Ingredients

1

cup warm water (105°F to 115°F)

1

package regular active dry yeast

1

tablespoon sugar

1

cup Fiber One™ original bran cereal

2 1/4

cups Gold Medal™ all-purpose flour

1/2

cup shredded Parmesan cheese

1

teaspoon coarsely ground black pepper

1/4

to 1/2 teaspoon ground red pepper (cayenne)

1 1/2

teaspoons grated lemon peel

1

teaspoon garlic salt

2

tablespoons olive oil

Cornmeal

1

egg white, slightly beaten

Preparation

Stir together water, yeast and sugar. Let stand 5 minutes. Meanwhile, place cereal in resealable food-storage plastic bag; seal bag and crush with rolling pin or meat mallet (or crush in food processor).
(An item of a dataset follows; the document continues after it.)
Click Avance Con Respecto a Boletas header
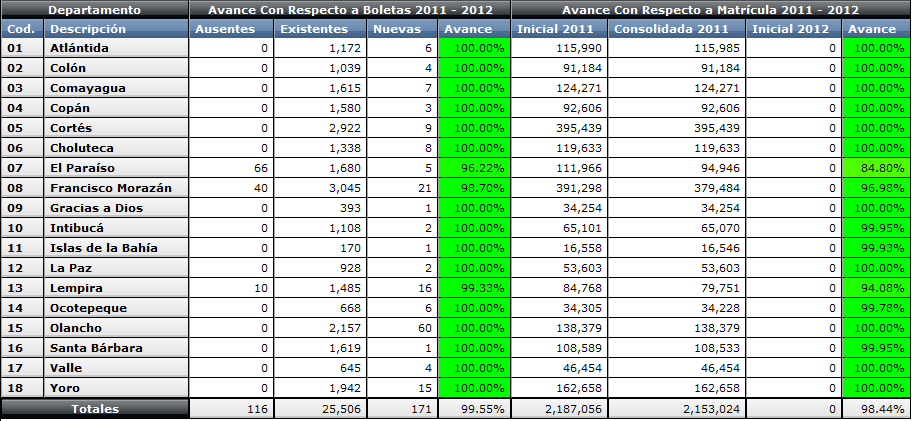pos(350,9)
In food processor, place crushed cereal, flour, cheese, black pepper, red pepper, lemon peel and garlic salt. Cover; process about 10 seconds or until blended. Add oil; cover and process 10 seconds longer. Add yeast mixture; cover and process, using quick on-and-off motions, until dough forms a ball. Let rest 5 minutes. Cover and process 10 seconds longer. Remove dough; cover and let rise 10 minutes.

Heat oven to 325°F. Spray 2 cookie sheets with cooking spray. Divide dough into 16 equal pieces. On surface sprinkled with cornmeal, roll each part into thin rope about 14 inches long. Place on cookie sheets. Brush with egg white; sprinkle with additional ground black and red peppers if desired. Let stand 15 minutes.

Bake 25 to 35 minutes or until golden brown and crisp. Cool on cooling rack.